* TASK STATEMENT: Reproduce each of the entries below verbatim, with no changes.

* GIVEN RECORDS:

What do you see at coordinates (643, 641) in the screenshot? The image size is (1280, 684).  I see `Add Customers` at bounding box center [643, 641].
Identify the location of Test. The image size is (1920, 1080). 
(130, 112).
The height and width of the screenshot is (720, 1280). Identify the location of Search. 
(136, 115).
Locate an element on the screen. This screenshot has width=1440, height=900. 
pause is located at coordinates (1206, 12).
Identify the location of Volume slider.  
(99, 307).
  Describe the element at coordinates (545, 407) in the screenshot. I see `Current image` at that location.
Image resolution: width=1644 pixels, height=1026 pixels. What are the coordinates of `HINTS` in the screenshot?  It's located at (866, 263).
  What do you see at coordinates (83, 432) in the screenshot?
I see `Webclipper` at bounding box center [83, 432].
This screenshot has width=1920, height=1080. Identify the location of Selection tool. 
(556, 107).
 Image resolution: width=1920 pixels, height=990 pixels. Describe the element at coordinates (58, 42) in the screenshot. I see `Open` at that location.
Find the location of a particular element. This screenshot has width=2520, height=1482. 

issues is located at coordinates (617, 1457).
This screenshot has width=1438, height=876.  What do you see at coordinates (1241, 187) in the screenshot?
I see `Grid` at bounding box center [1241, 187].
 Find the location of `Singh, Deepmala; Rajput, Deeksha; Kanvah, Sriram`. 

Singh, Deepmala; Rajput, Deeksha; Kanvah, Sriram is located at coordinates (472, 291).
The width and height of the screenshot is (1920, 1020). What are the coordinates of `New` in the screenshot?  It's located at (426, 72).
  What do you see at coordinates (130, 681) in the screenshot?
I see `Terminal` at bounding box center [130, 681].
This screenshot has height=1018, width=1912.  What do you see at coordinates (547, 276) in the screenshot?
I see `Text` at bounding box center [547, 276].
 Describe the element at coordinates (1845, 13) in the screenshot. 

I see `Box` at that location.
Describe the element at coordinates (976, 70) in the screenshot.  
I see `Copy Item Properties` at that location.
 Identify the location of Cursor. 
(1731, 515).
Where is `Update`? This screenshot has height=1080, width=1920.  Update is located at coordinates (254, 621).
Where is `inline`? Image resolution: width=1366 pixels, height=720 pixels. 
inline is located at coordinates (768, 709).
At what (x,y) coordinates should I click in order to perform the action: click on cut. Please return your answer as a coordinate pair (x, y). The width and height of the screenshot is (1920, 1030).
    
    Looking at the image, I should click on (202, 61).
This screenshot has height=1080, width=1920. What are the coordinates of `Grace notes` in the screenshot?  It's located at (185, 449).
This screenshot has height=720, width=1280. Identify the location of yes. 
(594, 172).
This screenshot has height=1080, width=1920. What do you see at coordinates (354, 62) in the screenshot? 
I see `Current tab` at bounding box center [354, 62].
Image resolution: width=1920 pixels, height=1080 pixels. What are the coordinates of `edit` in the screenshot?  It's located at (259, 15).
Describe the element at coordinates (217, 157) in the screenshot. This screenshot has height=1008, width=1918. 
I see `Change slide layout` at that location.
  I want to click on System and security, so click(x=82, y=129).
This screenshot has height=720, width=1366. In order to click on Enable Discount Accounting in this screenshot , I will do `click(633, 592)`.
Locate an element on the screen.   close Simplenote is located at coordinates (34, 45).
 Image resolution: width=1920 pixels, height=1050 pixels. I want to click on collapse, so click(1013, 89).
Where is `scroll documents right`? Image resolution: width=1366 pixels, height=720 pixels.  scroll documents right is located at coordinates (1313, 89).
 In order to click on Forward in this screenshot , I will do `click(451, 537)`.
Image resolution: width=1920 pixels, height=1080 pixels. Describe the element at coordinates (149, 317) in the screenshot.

* FULL OUTPUT:
What do you see at coordinates (643, 641) in the screenshot? The image size is (1280, 684).  I see `Add Customers` at bounding box center [643, 641].
Identify the location of Test. The image size is (1920, 1080). 
(130, 112).
The height and width of the screenshot is (720, 1280). Identify the location of Search. 
(136, 115).
Locate an element on the screen. This screenshot has width=1440, height=900. 
pause is located at coordinates (1206, 12).
Identify the location of Volume slider.  
(99, 307).
  Describe the element at coordinates (545, 407) in the screenshot. I see `Current image` at that location.
Image resolution: width=1644 pixels, height=1026 pixels. What are the coordinates of `HINTS` in the screenshot?  It's located at (866, 263).
  What do you see at coordinates (83, 432) in the screenshot?
I see `Webclipper` at bounding box center [83, 432].
This screenshot has width=1920, height=1080. Identify the location of Selection tool. 
(556, 107).
 Image resolution: width=1920 pixels, height=990 pixels. Describe the element at coordinates (58, 42) in the screenshot. I see `Open` at that location.
Find the location of a particular element. This screenshot has width=2520, height=1482. 

issues is located at coordinates (617, 1457).
This screenshot has width=1438, height=876.  What do you see at coordinates (1241, 187) in the screenshot?
I see `Grid` at bounding box center [1241, 187].
 Find the location of `Singh, Deepmala; Rajput, Deeksha; Kanvah, Sriram`. 

Singh, Deepmala; Rajput, Deeksha; Kanvah, Sriram is located at coordinates (472, 291).
The width and height of the screenshot is (1920, 1020). What are the coordinates of `New` in the screenshot?  It's located at (426, 72).
  What do you see at coordinates (130, 681) in the screenshot?
I see `Terminal` at bounding box center [130, 681].
This screenshot has height=1018, width=1912.  What do you see at coordinates (547, 276) in the screenshot?
I see `Text` at bounding box center [547, 276].
 Describe the element at coordinates (1845, 13) in the screenshot. 

I see `Box` at that location.
Describe the element at coordinates (976, 70) in the screenshot.  
I see `Copy Item Properties` at that location.
 Identify the location of Cursor. 
(1731, 515).
Where is `Update`? This screenshot has height=1080, width=1920.  Update is located at coordinates (254, 621).
Where is `inline`? Image resolution: width=1366 pixels, height=720 pixels. 
inline is located at coordinates (768, 709).
At what (x,y) coordinates should I click in order to perform the action: click on cut. Please return your answer as a coordinate pair (x, y). The width and height of the screenshot is (1920, 1030).
    
    Looking at the image, I should click on (202, 61).
This screenshot has height=1080, width=1920. What are the coordinates of `Grace notes` in the screenshot?  It's located at (185, 449).
This screenshot has height=720, width=1280. Identify the location of yes. 
(594, 172).
This screenshot has height=1080, width=1920. What do you see at coordinates (354, 62) in the screenshot? 
I see `Current tab` at bounding box center [354, 62].
Image resolution: width=1920 pixels, height=1080 pixels. What are the coordinates of `edit` in the screenshot?  It's located at (259, 15).
Describe the element at coordinates (217, 157) in the screenshot. This screenshot has height=1008, width=1918. 
I see `Change slide layout` at that location.
  I want to click on System and security, so click(x=82, y=129).
This screenshot has height=720, width=1366. In order to click on Enable Discount Accounting in this screenshot , I will do `click(633, 592)`.
Locate an element on the screen.   close Simplenote is located at coordinates (34, 45).
 Image resolution: width=1920 pixels, height=1050 pixels. I want to click on collapse, so click(1013, 89).
Where is `scroll documents right`? Image resolution: width=1366 pixels, height=720 pixels.  scroll documents right is located at coordinates (1313, 89).
 In order to click on Forward in this screenshot , I will do `click(451, 537)`.
Image resolution: width=1920 pixels, height=1080 pixels. Describe the element at coordinates (149, 317) in the screenshot.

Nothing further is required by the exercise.